Writer-director Jun Li’s Queerpanorama is episodic, consisting almost entirely of a series of a young man’s encounters with other men in Hong Kong. Li’s third feature film became one of a wide variety of LGBTQIA+ projects in this year’s Berlinale, which most recently world-premiered in the festival’s famed festival-favourite Panorama sidebar. The protagonist (a slim, luscious-haired, and soft-featured Jayden Cheung) is referred to in the credits as “I”, a clever shift of perspective to the first-person; the filmmaker encourages us to find ourselves in him, too. But while all of the encounters begin as sexual ones, they quickly expand beyond this nature, often inspires philosophising between the two men—sometimes trite, other times reflective—about the world around them. I meets with men of different ages and from different places, many of them transplants to Hong Kong, all meeting in that very urban metropolis, including young Iranian man Erfan (Erfan Shekarriz) and the older German man Phillip (Sebastian Soukup). Despite their differences, he is always able to connect, whether it be through bodies or words. (This concept is discussed further in our interview with the director and star at the time of the film’s premiere.)
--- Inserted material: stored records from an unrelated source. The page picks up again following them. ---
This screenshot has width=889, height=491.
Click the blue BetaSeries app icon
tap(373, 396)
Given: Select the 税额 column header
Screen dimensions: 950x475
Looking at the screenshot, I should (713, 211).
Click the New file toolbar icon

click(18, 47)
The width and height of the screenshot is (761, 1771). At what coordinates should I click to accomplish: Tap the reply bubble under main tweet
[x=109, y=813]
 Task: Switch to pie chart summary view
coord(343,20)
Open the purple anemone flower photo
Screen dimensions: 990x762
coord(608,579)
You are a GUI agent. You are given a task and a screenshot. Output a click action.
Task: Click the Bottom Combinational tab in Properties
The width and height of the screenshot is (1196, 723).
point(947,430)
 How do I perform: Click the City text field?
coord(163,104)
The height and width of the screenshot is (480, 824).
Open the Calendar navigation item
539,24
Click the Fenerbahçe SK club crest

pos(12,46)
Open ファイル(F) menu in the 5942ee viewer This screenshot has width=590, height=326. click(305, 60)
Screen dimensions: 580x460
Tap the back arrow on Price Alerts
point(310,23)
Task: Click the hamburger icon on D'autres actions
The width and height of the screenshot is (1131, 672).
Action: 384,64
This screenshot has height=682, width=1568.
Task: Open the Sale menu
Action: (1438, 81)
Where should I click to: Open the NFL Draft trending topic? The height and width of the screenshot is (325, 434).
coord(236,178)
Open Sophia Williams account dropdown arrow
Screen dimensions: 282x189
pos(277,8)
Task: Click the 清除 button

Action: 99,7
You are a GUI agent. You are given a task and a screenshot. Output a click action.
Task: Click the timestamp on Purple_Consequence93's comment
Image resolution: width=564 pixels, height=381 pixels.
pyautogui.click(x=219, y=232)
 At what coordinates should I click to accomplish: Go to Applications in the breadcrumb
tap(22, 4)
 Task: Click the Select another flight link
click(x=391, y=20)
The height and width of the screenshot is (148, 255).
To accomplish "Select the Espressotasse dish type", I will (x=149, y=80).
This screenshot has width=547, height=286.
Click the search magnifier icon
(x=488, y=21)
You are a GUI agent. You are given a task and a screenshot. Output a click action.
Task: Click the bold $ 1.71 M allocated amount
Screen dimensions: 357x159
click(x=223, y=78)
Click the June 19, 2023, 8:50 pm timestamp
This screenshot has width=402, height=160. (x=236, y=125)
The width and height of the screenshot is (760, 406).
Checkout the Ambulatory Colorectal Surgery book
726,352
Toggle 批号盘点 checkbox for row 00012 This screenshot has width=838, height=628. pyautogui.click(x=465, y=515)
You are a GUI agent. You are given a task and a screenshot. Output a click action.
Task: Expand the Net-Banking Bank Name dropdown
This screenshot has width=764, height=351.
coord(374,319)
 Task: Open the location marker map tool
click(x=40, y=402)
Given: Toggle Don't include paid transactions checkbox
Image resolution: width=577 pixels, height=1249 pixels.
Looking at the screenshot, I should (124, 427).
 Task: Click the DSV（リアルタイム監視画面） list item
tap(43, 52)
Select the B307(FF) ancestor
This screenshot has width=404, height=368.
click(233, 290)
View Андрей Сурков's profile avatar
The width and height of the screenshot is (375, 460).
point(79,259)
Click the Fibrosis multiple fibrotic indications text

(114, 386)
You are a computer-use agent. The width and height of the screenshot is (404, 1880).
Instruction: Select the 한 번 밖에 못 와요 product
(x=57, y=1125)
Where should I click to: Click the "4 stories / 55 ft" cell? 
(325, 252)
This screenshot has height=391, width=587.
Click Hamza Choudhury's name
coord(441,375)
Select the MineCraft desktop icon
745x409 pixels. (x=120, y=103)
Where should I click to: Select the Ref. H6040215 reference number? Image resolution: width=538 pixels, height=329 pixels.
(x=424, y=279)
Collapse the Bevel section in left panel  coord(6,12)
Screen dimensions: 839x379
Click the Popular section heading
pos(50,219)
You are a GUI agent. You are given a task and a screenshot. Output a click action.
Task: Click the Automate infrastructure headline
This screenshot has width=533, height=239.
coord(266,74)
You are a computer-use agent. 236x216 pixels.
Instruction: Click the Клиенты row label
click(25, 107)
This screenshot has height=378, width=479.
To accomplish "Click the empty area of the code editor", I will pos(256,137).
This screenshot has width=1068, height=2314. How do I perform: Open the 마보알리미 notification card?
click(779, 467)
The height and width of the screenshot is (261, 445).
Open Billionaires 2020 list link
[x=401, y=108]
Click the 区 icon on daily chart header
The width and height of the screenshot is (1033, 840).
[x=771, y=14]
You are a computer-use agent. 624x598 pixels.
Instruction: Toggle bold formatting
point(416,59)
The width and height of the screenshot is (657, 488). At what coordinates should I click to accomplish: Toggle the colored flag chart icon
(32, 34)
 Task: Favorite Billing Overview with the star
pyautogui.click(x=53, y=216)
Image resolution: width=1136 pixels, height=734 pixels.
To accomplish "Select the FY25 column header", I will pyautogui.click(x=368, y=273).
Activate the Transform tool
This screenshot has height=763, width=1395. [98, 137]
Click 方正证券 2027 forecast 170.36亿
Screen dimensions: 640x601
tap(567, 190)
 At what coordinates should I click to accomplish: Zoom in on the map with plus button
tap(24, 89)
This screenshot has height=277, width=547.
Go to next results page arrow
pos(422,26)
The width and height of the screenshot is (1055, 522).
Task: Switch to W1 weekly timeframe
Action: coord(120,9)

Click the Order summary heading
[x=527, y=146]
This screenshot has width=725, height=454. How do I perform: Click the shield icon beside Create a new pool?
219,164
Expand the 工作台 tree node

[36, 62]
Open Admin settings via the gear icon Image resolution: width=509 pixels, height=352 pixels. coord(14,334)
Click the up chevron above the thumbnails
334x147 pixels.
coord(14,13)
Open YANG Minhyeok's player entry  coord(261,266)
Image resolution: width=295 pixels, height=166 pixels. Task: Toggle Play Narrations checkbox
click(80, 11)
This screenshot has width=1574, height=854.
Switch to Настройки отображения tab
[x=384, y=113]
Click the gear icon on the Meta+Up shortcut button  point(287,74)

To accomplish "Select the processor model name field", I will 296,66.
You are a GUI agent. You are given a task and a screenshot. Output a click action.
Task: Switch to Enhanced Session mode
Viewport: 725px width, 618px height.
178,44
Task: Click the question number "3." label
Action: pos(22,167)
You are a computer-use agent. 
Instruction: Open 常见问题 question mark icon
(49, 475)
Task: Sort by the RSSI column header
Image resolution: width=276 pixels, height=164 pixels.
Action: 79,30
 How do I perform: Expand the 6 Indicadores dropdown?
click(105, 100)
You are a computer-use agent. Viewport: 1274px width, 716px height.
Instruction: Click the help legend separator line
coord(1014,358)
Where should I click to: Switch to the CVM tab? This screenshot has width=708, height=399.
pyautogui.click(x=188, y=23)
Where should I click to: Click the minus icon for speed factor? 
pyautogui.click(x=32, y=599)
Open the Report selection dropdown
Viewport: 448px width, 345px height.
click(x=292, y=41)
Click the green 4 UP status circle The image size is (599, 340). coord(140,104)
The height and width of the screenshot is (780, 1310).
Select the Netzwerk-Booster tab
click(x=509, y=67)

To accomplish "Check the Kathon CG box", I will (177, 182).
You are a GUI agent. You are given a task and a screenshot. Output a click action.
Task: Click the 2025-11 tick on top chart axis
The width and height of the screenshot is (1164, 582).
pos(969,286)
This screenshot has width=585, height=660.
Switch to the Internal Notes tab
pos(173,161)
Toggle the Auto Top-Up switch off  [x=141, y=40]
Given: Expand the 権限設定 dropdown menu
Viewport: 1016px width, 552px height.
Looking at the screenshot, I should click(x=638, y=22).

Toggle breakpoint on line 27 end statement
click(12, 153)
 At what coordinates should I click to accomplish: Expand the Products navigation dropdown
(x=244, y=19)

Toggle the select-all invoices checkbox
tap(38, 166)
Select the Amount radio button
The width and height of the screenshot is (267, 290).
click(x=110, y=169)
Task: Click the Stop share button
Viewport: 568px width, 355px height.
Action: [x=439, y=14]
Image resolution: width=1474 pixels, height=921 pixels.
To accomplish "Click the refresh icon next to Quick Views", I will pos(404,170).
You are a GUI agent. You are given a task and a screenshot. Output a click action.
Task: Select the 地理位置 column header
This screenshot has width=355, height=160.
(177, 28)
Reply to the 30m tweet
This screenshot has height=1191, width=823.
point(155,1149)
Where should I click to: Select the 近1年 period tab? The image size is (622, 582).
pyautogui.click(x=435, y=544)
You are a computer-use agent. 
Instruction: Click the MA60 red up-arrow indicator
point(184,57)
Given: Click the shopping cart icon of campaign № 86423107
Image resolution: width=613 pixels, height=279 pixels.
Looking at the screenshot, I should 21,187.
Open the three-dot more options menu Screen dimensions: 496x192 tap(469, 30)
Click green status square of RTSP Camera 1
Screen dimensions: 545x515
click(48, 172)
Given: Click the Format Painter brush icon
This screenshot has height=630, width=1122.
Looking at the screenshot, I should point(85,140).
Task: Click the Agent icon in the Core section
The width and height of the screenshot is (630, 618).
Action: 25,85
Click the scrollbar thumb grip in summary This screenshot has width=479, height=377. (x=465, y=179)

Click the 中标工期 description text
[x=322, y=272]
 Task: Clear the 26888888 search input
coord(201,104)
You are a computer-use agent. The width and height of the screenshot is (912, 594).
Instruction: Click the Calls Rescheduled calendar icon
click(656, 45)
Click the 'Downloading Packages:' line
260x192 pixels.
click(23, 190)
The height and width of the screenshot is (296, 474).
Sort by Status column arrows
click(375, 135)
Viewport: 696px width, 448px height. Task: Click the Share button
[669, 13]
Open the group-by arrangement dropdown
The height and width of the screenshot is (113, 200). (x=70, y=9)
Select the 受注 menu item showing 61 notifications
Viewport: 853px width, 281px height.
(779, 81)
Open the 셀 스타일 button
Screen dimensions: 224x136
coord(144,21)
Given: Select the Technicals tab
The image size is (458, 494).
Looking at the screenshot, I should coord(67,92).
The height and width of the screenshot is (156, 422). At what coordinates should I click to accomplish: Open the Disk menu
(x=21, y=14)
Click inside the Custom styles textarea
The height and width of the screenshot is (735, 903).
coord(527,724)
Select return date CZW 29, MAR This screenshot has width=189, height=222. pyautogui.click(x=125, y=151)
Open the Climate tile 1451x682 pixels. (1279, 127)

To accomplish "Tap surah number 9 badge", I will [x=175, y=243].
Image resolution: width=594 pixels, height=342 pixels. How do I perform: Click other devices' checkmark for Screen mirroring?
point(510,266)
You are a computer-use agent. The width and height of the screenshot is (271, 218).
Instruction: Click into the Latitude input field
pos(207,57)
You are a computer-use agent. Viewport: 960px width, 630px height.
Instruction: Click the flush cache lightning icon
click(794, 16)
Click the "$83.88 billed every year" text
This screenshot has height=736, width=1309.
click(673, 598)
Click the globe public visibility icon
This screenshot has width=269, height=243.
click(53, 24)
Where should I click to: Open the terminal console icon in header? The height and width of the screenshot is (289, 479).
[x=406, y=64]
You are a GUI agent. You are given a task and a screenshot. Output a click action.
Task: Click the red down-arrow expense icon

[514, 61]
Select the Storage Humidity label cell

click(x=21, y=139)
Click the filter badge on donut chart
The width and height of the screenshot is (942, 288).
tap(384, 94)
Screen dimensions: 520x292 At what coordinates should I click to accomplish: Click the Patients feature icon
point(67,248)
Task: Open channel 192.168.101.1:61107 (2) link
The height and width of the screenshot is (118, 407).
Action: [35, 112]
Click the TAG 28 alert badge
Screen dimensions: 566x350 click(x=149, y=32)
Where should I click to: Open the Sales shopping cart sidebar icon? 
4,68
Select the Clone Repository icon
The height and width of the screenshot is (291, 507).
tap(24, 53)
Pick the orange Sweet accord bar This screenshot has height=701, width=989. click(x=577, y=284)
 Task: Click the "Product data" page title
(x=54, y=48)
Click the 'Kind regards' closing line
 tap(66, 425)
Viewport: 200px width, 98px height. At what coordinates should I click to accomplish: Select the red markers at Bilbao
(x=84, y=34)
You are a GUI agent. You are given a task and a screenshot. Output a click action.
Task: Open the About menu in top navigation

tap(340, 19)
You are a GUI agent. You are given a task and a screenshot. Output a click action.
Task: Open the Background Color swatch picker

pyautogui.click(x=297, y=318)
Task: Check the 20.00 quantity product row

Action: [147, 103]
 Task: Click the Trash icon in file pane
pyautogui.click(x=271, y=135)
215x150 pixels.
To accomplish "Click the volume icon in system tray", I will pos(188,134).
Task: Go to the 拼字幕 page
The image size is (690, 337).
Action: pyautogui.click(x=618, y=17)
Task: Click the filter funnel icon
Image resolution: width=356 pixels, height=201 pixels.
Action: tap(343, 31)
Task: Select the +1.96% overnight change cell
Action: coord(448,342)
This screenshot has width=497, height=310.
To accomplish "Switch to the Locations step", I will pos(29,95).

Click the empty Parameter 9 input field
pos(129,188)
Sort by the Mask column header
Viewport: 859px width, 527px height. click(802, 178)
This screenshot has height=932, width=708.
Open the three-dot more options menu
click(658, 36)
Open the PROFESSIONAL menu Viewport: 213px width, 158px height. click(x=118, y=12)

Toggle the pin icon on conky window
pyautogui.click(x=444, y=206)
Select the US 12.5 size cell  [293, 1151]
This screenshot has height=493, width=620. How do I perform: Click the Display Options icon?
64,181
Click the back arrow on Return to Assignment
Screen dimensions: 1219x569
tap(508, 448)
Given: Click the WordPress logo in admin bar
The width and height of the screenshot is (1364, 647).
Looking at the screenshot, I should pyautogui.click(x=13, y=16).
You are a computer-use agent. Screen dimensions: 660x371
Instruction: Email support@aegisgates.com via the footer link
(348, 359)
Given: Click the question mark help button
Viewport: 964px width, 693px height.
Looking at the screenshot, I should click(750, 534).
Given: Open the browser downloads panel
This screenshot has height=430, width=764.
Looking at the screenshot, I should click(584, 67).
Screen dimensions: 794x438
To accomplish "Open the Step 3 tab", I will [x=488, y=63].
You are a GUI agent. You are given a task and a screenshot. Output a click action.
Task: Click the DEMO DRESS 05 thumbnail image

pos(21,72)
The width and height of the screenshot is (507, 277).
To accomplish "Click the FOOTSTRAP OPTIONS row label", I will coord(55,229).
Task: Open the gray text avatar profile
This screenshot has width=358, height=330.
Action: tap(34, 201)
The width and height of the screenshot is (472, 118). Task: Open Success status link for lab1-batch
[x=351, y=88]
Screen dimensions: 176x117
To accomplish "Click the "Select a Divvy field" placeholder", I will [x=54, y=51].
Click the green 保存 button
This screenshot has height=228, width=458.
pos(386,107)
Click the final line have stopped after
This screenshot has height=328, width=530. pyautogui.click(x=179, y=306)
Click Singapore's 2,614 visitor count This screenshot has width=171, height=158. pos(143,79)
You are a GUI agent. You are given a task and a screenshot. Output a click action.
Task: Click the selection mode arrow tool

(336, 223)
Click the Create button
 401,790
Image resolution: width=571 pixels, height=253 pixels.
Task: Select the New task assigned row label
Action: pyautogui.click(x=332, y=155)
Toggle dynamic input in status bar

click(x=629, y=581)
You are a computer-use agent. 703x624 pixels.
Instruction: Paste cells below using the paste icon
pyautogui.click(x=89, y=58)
Queerpanorama frames I’s quirk as taking on the identity of those he has had sex with previously, which he does to some extent, often limited to name and profession as he discloses to his next hookup that he passes off as his own. He does little beyond this, such as adopting other character traits, other than instances of either smoking or not smoking, depending on the previous intimate encounter. I changes between being a sexual top or bottom depending on the interaction (whether this is actually just a part of his adoption of other people’s traits is unknown)—a small, but refreshingly stereotype-breaking move on the part of Li, given much representation of gay men on screen. And gratefully, Li doesn’t leave I as an empty shell: while he appears calm and facially emotionless in most encounters, like he is putting up a protective façade, we see spots of emotion that emerge. The filmmaker features a few instances where we witness I dancing alone in his messy flat and singing into a hairdryer in a solo karaoke session. He does have a personality, after all, even if it is seemingly filled with an overwhelming sense of isolation. At one moment, we find him lying in a back alley nearly naked; during another, he is quite literally washed up on the beach, completely nude. But still, I is unperturbed, as if this is the deserving aftermath of such an encounter. To go out and do it all over again is simply part of finding something out there from the world that can never be found.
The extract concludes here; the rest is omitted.